To answer my own question, I suppose even with lzw you can have
different compressed streams represent the same input.

I tried precomp on some gif images and it did not seem to handle lzw
specifically. I thought precomp would try and crack GIF files?
Mark Adler

2008-01-29, 3:57 am

On Jan 28, 4:41=A0pm, byaa...@yahoo.com wrote:
> so my initial suspicion is that it is not
> needed and there is always a one-to-one correspondence between a LZW
> stream and its uncompressed stream.


Unfortunately for you, that suspicion is not borne out by reality.
There are compression parameters even for the usual greedy LZW
implementation, in particular the number of bits. You can also create
LZW streams that correctly decode, but are not what the usual encoder
would have made.

Mark

schnaader

2008-01-29, 3:57 am

> To answer my own question, I suppose even with lzw you can have
> different compressed streams represent the same input.


That's right.

> I tried precomp on some gif images and it did not seem to handle lzw
> specifically. I thought precomp would try and crack GIF files?

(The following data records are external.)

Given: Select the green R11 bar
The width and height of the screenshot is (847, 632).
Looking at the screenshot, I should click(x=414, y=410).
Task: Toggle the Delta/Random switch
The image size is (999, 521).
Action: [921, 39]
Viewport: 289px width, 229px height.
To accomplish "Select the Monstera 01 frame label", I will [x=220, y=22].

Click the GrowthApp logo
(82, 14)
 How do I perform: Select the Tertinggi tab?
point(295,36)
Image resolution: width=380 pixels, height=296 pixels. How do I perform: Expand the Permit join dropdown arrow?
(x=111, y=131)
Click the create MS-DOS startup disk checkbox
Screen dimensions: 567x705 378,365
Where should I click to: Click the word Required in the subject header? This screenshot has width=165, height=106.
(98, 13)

Precomp handles LZW using a standard LZW approach. If recompression
fails because of differences, Precomp will output something like
this (using debug switch -v):

Possible GIF found at position 0
Can be decompressed to 87040 bytes
Best identical bytes only 3848 instead of 36832
Couldn't recompress

Of course, the differences could be saved to succeed in
recompression (much easier for LZW than for deflate). I
have an implementation that tries to do so, but it's not
finished yet.
byaarov@yahoo.com

2008-01-29, 6:58 pm

On Jan 28, 10:19 pm, Mark Adler <mad...@alumni.caltech.edu> wrote:
> On Jan 28, 4:41 pm, byaa...@yahoo.com wrote:
>
>
> Unfortunately for you, that suspicion is not borne out by reality.
> There are compression parameters even for the usual greedy LZW
> implementation, in particular the number of bits. You can also create
> LZW streams that correctly decode, but are not what the usual encoder
> would have made.
>
> Mark


If the code size (I guess this is the number of bits) is constant,
then for a given input string, wont the LZW compress algorithm output
the same identical encoded bytes?

That is, does the code size not ultimately dictate how big the string
table can be and therefore how far back in history the compressor can
go to find matches?
Pasi Ojala

2008-01-29, 6:58 pm

On 2008-01-29, byaarov@yahoo.com <byaarov@yahoo.com> wrote:
> If the code size (I guess this is the number of bits) is constant,
> then for a given input string, wont the LZW compress algorithm output
> the same identical encoded bytes?


You can still decide between encoding a literal and encoding a string.
You can also select between the existing strings. This brings me to
another question.

Does any of the lzw algorithms use lazy matching?

-Pasi
--
/Dreams can be as real as events. Or so it seemed to me afterwards./
-- Lestat in "The Tale of the Body Thief"
byaarov@yahoo.com

2008-01-29, 6:58 pm

On Jan 29, 8:05 am, Pasi Ojala <alb...@mustatilhi.cs.tut.fi> wrote:
> On 2008-01-29, byaa...@yahoo.com <byaa...@yahoo.com> wrote:
>
>
> You can still decide between encoding a literal and encoding a string.
> You can also select between the existing strings.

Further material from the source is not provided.